Good to know someone is on a similar quest!  *nix is not my main gig, I don't know much.  I found some stuff on setkey that looked interesting though.  Does anyone know if that could be used to tell FreeBSD "when you see traffic from _range_ use these security parameters"?  Then we could say ESP, Blah, Blah, Blah.


----------



## obsigna (Nov 4, 2016)

As a matter of fact, setkey(8) is the tool for manual configuration and inspection of the Security Association Database (SAD) and  the Security Policy Database (SPD) in the Kernel. Look at the *Examples* section of the linked man file, for getting an idea.
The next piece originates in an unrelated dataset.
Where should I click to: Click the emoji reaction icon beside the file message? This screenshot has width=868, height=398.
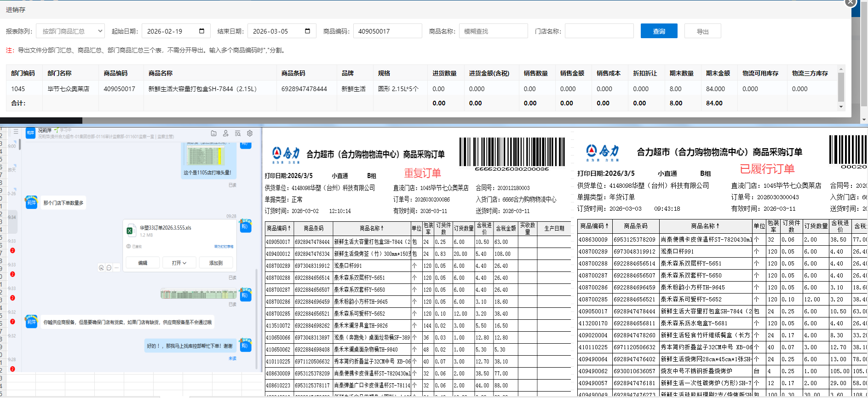tap(101, 268)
That said, manually setting up and maintaining the SAD/SPD may be quite cumbersome, and this becomes even worse if it comes to Authentication and Key Exchange.



alaric said:


> ... we could say ESP, Blah, Blah, Blah.
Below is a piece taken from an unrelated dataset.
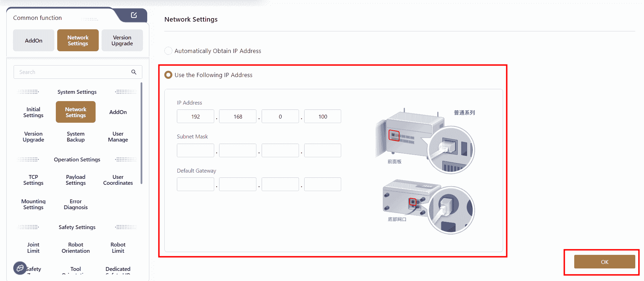Screen dimensions: 644x281
Task: Open System Backup menu item
Action: coord(76,137)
The 3 trailing Blah's in your recent message are in IPsec terms actually AH, SA, ISAKMP (IKE/IKEv2), and if you really want to set up everything manually, then you need to understand the concepts before, otherwise you will fail.

People, like me, who don't need to work out every nut, bolt and screw for any kind of satisfaction, utilize for establishing IPsec links either of security/ipsec-tools or security/strongSwan, the latter of which is more modern and better maintained.

BTW: I am not a Windows guy, however, a quick review of Windows Firewall with Advanced Security and IPsec reveals to me that said Firewall does neither establish any IPsec, nor takes care of Authentication and Key Exchange. For this you need other facilities of Windows. The document tells me that the WFASI knows to apply its rules also on IPsec traffic, as IPFW knows on FreeBSD, however, no *NIX aware person would expect IPFW to establish IPsec connections.


----------



## alaric (Nov 4, 2016)

Thanks, haha, and actually.  There is a section within the advanced windows firewall where you can define security parameters:  http://www.it.cornell.edu/services/managed_servers/howto/ipsec.cfm.  It looked to me like there was an option with setkeys to define a range of ips to apply security rules to.  I thought maybe we could leverage that.  I guess I'll take a look at the tools you mentioned.  It looks like I angered you somehow.  Apologies and good luck.


----------